What needs to be done: Update the whole listing below by replacing every "screenshot" with "screen capture" and leaving all other text unchanged.

## begin Listed records

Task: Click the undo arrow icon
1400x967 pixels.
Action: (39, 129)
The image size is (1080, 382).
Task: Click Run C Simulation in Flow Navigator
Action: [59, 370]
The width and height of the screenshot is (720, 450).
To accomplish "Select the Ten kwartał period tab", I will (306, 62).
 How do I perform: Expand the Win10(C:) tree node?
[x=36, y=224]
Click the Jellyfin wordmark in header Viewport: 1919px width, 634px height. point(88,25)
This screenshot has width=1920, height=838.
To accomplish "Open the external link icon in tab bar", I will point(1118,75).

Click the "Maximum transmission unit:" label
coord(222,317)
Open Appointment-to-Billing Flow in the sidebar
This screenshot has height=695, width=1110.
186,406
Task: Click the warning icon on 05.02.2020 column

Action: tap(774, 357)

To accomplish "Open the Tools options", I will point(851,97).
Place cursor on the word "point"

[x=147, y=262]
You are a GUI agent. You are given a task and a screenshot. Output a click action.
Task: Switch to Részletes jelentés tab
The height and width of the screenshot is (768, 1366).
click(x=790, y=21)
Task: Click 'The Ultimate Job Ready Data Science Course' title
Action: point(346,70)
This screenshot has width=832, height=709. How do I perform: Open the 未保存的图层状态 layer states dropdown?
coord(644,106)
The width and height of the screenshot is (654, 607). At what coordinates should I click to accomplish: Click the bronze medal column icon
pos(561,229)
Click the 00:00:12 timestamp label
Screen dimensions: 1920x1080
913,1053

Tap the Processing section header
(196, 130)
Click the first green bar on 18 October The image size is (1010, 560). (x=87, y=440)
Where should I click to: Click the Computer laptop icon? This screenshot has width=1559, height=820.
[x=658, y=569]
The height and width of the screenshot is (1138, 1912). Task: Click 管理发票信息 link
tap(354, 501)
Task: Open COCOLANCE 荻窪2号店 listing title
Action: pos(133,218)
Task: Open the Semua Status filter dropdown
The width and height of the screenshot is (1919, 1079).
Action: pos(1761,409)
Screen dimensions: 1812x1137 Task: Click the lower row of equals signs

## end Listed records

Result for this task:
Task: Click the undo arrow icon
1400x967 pixels.
Action: (39, 129)
The image size is (1080, 382).
Task: Click Run C Simulation in Flow Navigator
Action: [59, 370]
The width and height of the screen capture is (720, 450).
To accomplish "Select the Ten kwartał period tab", I will (306, 62).
 How do I perform: Expand the Win10(C:) tree node?
[x=36, y=224]
Click the Jellyfin wordmark in header Viewport: 1919px width, 634px height. point(88,25)
This screen capture has width=1920, height=838.
To accomplish "Open the external link icon in tab bar", I will point(1118,75).

Click the "Maximum transmission unit:" label
coord(222,317)
Open Appointment-to-Billing Flow in the sidebar
This screen capture has height=695, width=1110.
186,406
Task: Click the warning icon on 05.02.2020 column

Action: tap(774, 357)

To accomplish "Open the Tools options", I will point(851,97).
Place cursor on the word "point"

[x=147, y=262]
You are a GUI agent. You are given a task and a screen capture. Output a click action.
Task: Switch to Részletes jelentés tab
The height and width of the screen capture is (768, 1366).
click(x=790, y=21)
Task: Click 'The Ultimate Job Ready Data Science Course' title
Action: point(346,70)
This screen capture has width=832, height=709. How do I perform: Open the 未保存的图层状态 layer states dropdown?
coord(644,106)
The width and height of the screen capture is (654, 607). At what coordinates should I click to accomplish: Click the bronze medal column icon
pos(561,229)
Click the 00:00:12 timestamp label
Screen dimensions: 1920x1080
913,1053

Tap the Processing section header
(196, 130)
Click the first green bar on 18 October The image size is (1010, 560). (x=87, y=440)
Where should I click to: Click the Computer laptop icon? This screen capture has width=1559, height=820.
[x=658, y=569]
The height and width of the screen capture is (1138, 1912). Task: Click 管理发票信息 link
tap(354, 501)
Task: Open COCOLANCE 荻窪2号店 listing title
Action: pos(133,218)
Task: Open the Semua Status filter dropdown
The width and height of the screen capture is (1919, 1079).
Action: pos(1761,409)
Screen dimensions: 1812x1137 Task: Click the lower row of equals signs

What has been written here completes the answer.